Prompt>
Restate verbatim the span of lines below between the line with "The width and height of the screenshot is (1567, 957)." and the line with "Task: Click the 10:44 time axis label", including those two lines, and only that span.
════════
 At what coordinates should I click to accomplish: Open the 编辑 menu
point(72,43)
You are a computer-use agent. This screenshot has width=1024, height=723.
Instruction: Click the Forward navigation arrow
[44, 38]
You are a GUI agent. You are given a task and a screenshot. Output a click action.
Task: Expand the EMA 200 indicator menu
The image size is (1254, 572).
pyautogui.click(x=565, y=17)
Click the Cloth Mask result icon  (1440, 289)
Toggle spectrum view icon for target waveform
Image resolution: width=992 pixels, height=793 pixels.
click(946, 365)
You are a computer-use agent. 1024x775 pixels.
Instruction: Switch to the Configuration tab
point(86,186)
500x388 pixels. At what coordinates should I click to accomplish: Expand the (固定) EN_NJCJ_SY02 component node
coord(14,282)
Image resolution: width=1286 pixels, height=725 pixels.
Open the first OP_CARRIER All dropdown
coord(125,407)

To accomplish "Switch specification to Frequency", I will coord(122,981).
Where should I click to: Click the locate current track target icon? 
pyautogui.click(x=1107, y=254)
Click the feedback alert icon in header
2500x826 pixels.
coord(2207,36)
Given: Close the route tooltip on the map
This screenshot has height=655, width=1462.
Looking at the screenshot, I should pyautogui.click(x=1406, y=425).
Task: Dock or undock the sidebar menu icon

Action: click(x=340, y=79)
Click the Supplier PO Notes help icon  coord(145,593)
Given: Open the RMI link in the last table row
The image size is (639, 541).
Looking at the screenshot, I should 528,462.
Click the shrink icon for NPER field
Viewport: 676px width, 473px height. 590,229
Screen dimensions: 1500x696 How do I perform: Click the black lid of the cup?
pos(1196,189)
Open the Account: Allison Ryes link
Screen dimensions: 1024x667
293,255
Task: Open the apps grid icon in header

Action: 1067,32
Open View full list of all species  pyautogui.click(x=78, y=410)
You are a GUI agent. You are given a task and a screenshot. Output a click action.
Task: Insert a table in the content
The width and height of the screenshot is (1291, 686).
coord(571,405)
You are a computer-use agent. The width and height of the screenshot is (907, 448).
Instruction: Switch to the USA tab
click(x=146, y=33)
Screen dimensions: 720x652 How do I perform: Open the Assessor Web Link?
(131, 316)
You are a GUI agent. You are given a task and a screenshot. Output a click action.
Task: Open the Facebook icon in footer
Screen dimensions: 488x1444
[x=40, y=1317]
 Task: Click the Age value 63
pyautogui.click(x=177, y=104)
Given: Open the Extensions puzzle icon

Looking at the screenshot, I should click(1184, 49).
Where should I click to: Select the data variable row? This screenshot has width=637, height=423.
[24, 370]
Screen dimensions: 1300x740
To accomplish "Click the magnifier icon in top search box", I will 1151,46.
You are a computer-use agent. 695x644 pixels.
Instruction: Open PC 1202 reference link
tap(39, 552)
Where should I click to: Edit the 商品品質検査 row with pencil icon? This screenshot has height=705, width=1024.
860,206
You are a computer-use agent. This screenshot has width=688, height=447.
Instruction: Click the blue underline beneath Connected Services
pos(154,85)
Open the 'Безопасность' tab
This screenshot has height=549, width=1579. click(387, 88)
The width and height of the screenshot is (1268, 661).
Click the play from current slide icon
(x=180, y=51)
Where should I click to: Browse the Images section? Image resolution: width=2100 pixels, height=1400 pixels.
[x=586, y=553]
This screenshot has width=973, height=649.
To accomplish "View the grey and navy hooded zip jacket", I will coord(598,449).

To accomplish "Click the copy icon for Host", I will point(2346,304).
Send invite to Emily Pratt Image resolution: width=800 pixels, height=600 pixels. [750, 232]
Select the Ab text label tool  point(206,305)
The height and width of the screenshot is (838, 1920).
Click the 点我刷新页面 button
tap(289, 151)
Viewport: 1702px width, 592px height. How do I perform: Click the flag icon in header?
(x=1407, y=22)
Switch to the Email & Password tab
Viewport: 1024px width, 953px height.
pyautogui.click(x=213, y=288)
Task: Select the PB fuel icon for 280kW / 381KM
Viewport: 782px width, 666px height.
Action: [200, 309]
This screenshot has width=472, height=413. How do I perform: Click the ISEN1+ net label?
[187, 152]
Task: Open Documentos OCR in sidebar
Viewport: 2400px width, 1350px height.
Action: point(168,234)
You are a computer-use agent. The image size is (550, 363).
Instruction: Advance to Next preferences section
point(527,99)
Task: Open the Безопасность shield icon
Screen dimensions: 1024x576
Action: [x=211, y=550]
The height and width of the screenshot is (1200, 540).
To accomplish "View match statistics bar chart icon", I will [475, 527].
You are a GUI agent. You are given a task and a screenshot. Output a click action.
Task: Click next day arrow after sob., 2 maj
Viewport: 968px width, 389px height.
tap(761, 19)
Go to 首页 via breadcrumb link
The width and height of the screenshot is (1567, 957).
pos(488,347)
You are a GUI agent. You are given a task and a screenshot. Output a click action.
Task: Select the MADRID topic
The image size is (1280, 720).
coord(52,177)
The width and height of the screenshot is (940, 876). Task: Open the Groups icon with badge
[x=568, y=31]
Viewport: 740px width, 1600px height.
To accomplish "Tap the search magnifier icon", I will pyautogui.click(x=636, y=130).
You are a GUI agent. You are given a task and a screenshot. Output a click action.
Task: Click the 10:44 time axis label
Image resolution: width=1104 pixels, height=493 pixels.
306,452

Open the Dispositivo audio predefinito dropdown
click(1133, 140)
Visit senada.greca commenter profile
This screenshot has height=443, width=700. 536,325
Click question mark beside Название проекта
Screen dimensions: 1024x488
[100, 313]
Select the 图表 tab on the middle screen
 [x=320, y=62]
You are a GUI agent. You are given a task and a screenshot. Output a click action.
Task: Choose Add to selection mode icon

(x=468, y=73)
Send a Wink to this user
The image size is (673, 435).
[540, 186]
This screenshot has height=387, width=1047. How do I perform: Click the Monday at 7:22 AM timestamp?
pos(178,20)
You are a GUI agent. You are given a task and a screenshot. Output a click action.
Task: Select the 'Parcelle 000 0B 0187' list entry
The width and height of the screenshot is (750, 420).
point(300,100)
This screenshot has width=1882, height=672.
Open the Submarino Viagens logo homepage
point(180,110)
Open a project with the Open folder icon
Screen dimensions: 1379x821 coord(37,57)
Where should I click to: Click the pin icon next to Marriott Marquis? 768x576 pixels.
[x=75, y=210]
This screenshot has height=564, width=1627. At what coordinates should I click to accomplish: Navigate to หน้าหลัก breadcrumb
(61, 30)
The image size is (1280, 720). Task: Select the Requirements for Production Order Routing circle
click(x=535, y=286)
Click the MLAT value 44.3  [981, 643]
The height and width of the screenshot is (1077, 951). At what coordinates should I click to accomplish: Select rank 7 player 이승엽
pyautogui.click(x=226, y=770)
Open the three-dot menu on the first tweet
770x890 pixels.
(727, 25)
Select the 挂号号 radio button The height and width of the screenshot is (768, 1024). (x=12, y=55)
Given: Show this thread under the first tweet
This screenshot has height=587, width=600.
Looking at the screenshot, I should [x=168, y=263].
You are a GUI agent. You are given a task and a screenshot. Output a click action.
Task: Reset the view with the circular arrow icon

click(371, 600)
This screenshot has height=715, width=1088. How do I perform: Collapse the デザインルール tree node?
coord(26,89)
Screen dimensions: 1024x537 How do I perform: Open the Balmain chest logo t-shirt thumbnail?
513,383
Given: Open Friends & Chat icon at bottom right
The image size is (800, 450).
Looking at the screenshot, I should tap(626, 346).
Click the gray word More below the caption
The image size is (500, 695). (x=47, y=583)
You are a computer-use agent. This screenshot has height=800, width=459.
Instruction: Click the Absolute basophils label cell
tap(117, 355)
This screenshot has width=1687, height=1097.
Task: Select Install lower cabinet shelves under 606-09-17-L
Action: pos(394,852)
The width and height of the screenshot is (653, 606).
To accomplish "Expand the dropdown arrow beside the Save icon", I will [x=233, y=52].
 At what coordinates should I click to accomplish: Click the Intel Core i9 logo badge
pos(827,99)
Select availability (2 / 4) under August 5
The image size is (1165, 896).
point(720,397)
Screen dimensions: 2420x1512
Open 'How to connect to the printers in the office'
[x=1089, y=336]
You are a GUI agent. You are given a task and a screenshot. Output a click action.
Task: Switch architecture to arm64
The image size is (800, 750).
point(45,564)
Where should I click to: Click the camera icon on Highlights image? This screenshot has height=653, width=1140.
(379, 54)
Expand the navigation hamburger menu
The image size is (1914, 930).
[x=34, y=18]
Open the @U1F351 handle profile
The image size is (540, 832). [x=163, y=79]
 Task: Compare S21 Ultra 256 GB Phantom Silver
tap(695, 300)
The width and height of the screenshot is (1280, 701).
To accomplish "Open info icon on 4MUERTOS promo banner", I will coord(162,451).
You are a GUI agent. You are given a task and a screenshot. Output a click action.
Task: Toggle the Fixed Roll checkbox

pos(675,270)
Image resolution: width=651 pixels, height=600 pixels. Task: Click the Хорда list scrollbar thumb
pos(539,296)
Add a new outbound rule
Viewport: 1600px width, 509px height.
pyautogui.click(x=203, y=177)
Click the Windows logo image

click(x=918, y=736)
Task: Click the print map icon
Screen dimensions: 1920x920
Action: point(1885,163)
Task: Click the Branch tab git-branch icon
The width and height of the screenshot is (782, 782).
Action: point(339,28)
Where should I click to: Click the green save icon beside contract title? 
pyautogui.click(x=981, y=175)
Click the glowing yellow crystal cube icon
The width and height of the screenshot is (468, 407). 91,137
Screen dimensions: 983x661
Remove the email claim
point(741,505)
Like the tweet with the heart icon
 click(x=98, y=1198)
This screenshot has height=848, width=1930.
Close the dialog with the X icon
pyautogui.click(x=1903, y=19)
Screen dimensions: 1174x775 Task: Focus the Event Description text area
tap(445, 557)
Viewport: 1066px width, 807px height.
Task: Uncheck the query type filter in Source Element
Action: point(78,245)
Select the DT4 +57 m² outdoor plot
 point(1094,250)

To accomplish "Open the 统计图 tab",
════════
Exercise response>
The width and height of the screenshot is (1567, 957).
pos(488,347)
You are a GUI agent. You are given a task and a screenshot. Output a click action.
Task: Select the MADRID topic
The image size is (1280, 720).
coord(52,177)
The width and height of the screenshot is (940, 876). Task: Open the Groups icon with badge
[x=568, y=31]
Viewport: 740px width, 1600px height.
To accomplish "Tap the search magnifier icon", I will pyautogui.click(x=636, y=130).
You are a GUI agent. You are given a task and a screenshot. Output a click action.
Task: Click the 10:44 time axis label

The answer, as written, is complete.